Thibault Marin1, Paul K. Han1, Yue Zhuo1, Yanis Djebra1,2, Fang Liu1, Georges El Fakhri1, and Chao Ma1
1Massachusetts General Hospital, Harvard Medical School, Boston, MA, United States, 2LTCI, Telecom Paris, Institut Polytechnique de Paris, Paris, France
Synopsis
Cardiac T1 mapping is a powerful MR imaging technique for
quantitative assessment of microstructural changes in myocardial
tissues. Existing methods are limited in terms of spatial coverage
and through-plane resolution due to limitations in acquisition speed
and the presence of cardiac and respiratory motion.

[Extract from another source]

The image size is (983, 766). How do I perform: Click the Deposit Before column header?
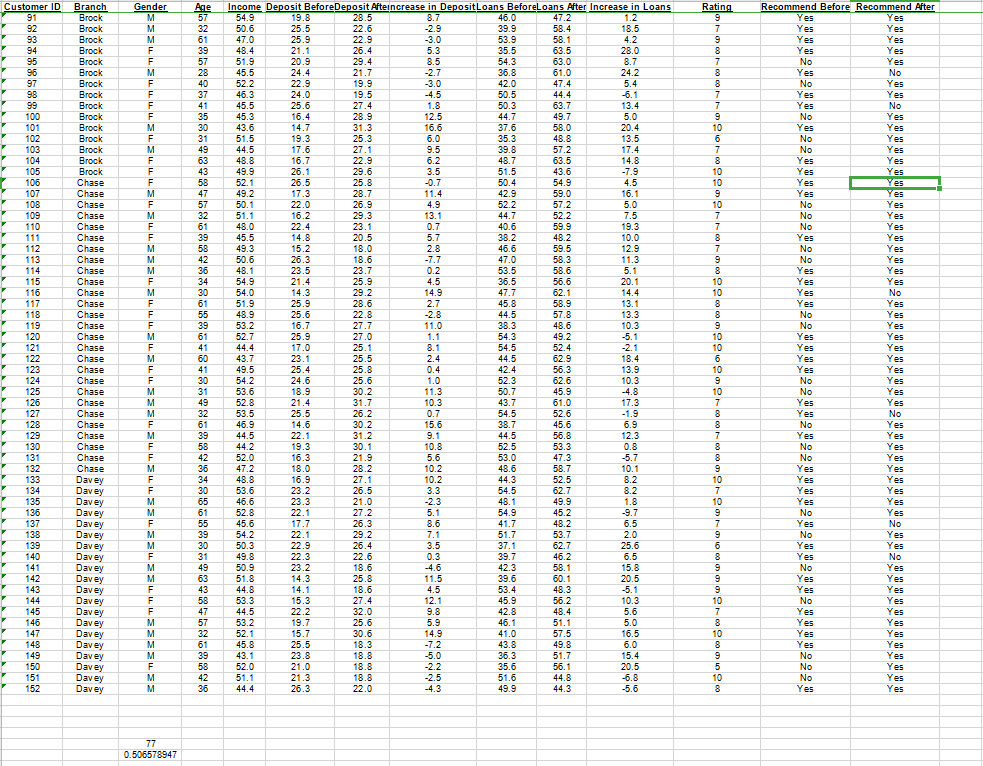tap(302, 6)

This work
presents a direct reconstruction framework, which allows estimation
of 3D T1 maps from sparsely sampled k-space data using physical
modeling through the Bloch equation, low-rank constraints on the
dynamic images and sparsity constraints on the estimated T1 maps.
Introduction
Cardiac T1 mapping provides quantitative assessment of
microstructural changes in myocardial tissues and is widely used for
detection of cardiomyopathies and evaluation of myocardial
structure[1].
Cardiac T1 mapping is challenging due to physiological motion.
Methods have been proposed for 3D T1 mapping of the heart utilizing
accelerated imaging with ECG-gated acquisitions over
single[2]/multiple
breath-holds[3]
or using respiratory bellows or navigators [4–6].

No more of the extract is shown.